アキレス腱は、足首の後面にある人体の中で最も太い腱で、下腿三頭筋(かたいさんとうきん:ふくらはぎの筋肉)とかかとの骨をつないでいます。アキレス腱断裂とは、その一部(部分断裂)またはすべて(完全断裂)が切れた状態のことです。30~40歳代が受傷の好発年齢ですが、10代から高齢者まで幅広い年齢で起こる可能性があります。スポーツ活動中に踏み込み、ダッシュ、ジャンプ、ターンといった動作で、下腿三頭筋が急激に収縮してアキレス腱に強力な牽引力がかかったり、着地動作などで急に筋肉が伸びたりしたときに断裂が起こります。階段を踏み外したときなど、スポーツ以外の日常動作でも起こることもあります。受傷時には、後ろから「蹴られた」「バットで殴られた」「ボールをぶつけられた」といった衝撃を感じることが多く、痛みはあまり感じないことが多いです。アキレス腱断裂の治療には、ギプスや装具を用いて治療する保存的治療と、断裂したアキレス腱を直接縫合する手術治療があります。
· · · · ·
### 課題
• a. 次の記述 (i)〜(iii) が本文と合うかどうかを「はい」か「いいえ」で答え、判断の決め手となる本文の語句をそのまま引用せよ。(i) アキレス腱断裂は30~40歳代で最も起こりやすい。(ii) 受傷時には強い痛みを感じることが多い。(iii) アキレス腱断裂はスポーツ中にしか起こらない。
• b. 本文のうち、「アキレス腱は、足首の後面にあ」から下って「縫合する手術治療があります。」までの部分をすべて、一字も変えずに書き写せ。
本文だけを手がかりにしてください。

### 表示データ
· · · · ·
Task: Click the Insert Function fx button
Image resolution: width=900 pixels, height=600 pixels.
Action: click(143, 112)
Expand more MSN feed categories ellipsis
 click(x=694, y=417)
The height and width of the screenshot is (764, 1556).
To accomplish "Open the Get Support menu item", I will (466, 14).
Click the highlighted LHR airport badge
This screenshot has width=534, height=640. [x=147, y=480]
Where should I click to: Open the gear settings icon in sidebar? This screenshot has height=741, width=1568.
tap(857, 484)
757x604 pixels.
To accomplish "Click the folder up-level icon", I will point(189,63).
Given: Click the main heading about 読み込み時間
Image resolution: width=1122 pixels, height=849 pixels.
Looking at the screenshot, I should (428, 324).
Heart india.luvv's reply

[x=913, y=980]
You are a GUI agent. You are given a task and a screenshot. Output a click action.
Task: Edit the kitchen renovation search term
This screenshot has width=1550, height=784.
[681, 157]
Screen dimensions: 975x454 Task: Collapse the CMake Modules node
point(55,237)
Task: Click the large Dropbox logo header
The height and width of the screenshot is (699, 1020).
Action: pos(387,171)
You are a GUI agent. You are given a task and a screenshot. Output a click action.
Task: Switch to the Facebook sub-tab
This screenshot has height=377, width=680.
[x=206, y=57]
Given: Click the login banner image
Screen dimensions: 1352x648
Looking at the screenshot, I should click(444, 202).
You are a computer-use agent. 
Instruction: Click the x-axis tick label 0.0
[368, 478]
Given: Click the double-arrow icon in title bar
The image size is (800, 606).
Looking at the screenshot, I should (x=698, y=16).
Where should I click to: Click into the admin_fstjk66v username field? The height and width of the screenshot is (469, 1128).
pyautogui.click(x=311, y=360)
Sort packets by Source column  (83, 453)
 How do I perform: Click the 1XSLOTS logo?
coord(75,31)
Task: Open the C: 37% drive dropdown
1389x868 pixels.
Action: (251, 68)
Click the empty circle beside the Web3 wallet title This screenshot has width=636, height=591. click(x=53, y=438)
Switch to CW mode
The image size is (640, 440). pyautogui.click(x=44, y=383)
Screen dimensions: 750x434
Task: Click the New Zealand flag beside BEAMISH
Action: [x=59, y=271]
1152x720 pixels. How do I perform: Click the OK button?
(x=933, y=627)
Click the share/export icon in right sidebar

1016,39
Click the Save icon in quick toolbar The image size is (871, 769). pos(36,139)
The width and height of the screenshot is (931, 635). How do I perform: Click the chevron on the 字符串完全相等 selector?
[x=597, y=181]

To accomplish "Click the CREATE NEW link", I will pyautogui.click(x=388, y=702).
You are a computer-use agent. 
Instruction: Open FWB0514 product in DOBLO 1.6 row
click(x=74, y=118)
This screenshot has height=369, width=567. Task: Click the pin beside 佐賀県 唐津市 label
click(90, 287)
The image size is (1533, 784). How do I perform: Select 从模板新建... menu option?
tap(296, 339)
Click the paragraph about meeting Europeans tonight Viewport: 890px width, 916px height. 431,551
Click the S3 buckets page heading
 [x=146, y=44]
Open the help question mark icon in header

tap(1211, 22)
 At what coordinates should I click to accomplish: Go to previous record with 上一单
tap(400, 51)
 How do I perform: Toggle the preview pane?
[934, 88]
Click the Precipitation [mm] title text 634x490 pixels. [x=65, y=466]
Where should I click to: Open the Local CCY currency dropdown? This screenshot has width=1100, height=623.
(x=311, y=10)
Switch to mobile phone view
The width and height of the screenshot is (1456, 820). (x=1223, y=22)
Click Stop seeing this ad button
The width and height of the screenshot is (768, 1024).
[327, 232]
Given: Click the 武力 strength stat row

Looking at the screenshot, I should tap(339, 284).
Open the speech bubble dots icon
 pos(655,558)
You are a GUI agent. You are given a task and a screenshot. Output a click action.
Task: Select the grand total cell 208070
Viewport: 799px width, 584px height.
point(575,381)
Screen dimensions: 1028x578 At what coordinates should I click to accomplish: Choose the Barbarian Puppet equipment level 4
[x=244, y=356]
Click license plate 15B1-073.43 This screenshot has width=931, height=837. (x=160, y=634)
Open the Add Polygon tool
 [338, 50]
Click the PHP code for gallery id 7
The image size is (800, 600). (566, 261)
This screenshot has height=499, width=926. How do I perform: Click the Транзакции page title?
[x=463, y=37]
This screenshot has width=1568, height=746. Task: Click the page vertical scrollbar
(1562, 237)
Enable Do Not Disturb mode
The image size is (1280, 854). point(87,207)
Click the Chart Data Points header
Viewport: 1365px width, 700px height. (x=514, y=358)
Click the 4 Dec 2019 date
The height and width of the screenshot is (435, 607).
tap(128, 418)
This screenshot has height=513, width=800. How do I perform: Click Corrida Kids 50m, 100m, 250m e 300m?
· · · · ·
### 課題別の解答
• a.
(i) はい:「30~40歳代が受傷の好発年齢ですが」
(ii) いいえ:「痛みはあまり感じないことが多いです」
(iii) いいえ:「スポーツ以外の日常動作でも起こることもあります」

• b.
アキレス腱は、足首の後面にある人体の中で最も太い腱で、下腿三頭筋(かたいさんとうきん:ふくらはぎの筋肉)とかかとの骨をつないでいます。アキレス腱断裂とは、その一部(部分断裂)またはすべて(完全断裂)が切れた状態のことです。30~40歳代が受傷の好発年齢ですが、10代から高齢者まで幅広い年齢で起こる可能性があります。スポーツ活動中に踏み込み、ダッシュ、ジャンプ、ターンといった動作で、下腿三頭筋が急激に収縮してアキレス腱に強力な牽引力がかかったり、着地動作などで急に筋肉が伸びたりしたときに断裂が起こります。階段を踏み外したときなど、スポーツ以外の日常動作でも起こることもあります。受傷時には、後ろから「蹴られた」「バットで殴られた」「ボールをぶつけられた」といった衝撃を感じることが多く、痛みはあまり感じないことが多いです。アキレス腱断裂の治療には、ギプスや装具を用いて治療する保存的治療と、断裂したアキレス腱を直接縫合する手術治療があります。